Torna come ogni anno l’appuntamento con le stelle cadenti, scie luminose che durante le notti di metà agosto ci portano con il naso all’insù per esprimere un desiderio. In realtà, però, quelle che i più fortunati riescono ad avvistare nella notte di San Lorenzo e quelle vicine, non sono vere e proprie stelle.

Ma di cosa si tratta? Lo ha spiegato prof Vincenzo Schettini in una breve video-lezione pubblicata sulla pagina social del suo format “La fisica che ci piace”, svelando anche come si formano e dove volgere lo sguardo per avvistarle.

Cosa sono le stelle cadenti

Le scie luminose tipiche dei giorni di metà agosto, in realtà, non sono stelle. Ce lo spiega prof Schettini con una lezione di fisica che racconta esattamente come si formano. Innanzitutto, all’interno del Sistema Solare esistono molte regioni dello Spazio che contengono detriti spaziali. In tale contesto, la Terra, che compie ogni anno la stessa traiettoria intorno al Sole (il moto di rivoluzione), attraversa ogni volta queste regioni.

“Tra il 9 e il 13 agosto passiamo attraverso lo sciame delle Perseidi – ha spiegato il docente e divulgatore culturale impegnato anche nei teatri di tutta Italia -, che non sono altro che detriti lasciati dalla cometa Swift-Tuttle durante il suo ultimo passaggio del 1992″.
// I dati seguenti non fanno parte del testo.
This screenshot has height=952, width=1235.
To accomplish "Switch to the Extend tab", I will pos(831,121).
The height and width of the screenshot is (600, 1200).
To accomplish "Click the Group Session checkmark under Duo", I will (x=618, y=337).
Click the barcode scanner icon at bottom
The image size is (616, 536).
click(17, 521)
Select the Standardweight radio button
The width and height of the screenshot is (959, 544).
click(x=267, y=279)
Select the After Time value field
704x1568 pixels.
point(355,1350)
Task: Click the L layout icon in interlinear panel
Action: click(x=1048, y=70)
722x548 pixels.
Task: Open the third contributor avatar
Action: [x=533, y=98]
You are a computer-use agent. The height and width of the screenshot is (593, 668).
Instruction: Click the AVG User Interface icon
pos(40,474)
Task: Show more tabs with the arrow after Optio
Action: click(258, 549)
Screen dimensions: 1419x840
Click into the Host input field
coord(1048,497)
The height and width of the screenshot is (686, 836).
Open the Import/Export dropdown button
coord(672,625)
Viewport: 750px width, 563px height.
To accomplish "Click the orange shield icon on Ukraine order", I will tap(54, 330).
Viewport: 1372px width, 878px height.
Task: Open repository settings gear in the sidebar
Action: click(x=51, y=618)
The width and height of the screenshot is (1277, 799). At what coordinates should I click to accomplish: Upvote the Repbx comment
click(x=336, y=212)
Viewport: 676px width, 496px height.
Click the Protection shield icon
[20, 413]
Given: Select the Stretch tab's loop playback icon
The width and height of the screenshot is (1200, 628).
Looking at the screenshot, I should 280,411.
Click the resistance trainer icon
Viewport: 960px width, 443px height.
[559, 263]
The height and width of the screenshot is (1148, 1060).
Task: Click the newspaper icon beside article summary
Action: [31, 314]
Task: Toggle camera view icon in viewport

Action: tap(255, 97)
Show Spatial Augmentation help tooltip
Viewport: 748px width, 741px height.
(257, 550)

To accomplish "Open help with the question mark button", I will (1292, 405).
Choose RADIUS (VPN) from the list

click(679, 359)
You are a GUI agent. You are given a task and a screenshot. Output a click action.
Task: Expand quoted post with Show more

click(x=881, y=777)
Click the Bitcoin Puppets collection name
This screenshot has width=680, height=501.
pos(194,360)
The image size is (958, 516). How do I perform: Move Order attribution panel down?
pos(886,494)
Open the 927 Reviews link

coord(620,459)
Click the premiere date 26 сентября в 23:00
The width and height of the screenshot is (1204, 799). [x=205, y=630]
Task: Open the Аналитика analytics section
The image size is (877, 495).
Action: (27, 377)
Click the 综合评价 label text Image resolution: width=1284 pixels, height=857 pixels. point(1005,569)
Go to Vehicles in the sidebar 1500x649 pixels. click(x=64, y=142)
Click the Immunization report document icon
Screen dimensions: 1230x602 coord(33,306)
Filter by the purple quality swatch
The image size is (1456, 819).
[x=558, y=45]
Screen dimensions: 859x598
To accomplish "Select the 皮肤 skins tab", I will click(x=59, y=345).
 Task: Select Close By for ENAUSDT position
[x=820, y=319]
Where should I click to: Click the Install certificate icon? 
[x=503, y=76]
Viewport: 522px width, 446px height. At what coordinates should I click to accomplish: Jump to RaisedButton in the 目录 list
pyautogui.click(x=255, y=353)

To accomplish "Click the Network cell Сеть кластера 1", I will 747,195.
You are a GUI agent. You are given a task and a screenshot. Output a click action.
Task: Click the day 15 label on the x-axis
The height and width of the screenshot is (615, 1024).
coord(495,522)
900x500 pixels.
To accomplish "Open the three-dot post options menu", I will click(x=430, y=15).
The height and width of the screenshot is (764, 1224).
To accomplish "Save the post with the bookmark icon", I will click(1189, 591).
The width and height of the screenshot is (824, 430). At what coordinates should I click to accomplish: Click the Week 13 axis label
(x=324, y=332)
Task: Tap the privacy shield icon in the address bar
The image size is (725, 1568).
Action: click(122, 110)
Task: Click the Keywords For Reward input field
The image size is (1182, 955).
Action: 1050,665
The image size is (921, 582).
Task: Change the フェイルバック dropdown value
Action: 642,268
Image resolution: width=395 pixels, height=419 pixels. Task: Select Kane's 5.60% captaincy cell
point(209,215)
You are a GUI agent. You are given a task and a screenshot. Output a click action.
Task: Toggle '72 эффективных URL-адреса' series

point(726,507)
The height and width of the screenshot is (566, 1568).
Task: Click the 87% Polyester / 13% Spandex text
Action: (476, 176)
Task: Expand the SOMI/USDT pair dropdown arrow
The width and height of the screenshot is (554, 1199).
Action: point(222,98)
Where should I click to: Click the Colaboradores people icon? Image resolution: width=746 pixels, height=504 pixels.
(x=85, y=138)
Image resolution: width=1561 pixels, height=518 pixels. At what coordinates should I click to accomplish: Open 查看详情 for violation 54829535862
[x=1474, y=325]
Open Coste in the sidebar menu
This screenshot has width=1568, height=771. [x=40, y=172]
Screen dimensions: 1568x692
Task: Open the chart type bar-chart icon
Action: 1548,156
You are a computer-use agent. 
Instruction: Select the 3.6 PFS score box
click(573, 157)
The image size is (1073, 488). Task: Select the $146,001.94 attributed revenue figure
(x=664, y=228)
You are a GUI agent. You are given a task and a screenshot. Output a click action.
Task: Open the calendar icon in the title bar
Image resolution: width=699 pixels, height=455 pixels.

Prof Schettini spiega come si formano le stelle cadenti di agosto

Come si formano, quindi, quelle che noi chiamiamo stelle cadenti? I detriti rilasciati dalla cometa Swift-Tuttle entrano ad alta velocità nell’atmosfera e quando questo accade “si dice che sublimano, ovvero si trasformano da pezzettini di solido a gas, proprio perché fanno attrito con l’atmosfera stessa”, ha spiegato prof Schettini.

La conseguenza di questo processo, chiamato ablazione, è la luce emessa da tali detriti, “che noi vediamo come scia luminosa”, ha aggiunto il prof di fisica, che con il suo format ha avvicinato una materia tanto ostica a giovani e adulti grazie a un linguaggio semplice e immediato, supportato da esperimenti realizzati con oggetti di uso quotidiano.

Dove vedere le stelle cadenti

Come ogni estate ci prepariamo a distenderci sui prati di montagna o sulle spiagge, al buio e lontani da fonti luminose che rendono meno visibili le scie di meteore delle Perseidi (anche se la Luna quest’anno disturba la vista poiché il 9 agosto era piena). Ma esiste anche un’area dello spazio in cui indirizzare il nostro sguardo: prof Schettini ha spiegato che per vederle “non cerchiamo a caso nel cielo, ma guardiamo la costellazione di Perseo, appena sotto Cassiopea, la zona in cui le stelle formano una sorta di zig-zag che ricorda una W o una M. E mi raccomando esprimiamo un desiderio!”, ha concluso il docente.

I giorni di picco, in cui è più probabile avvistare queste scie luminose a cui affidiamo i nostri desideri? Nelle notti del 12 e 13 agosto (meglio nella seconda metà di nottata), come affermato anche da Gianluca Masi, astrofisico, divulgatore e curatore scientifico del Planetario e Museo Astronomico di Roma, in un’intervista al Corriere della Sera.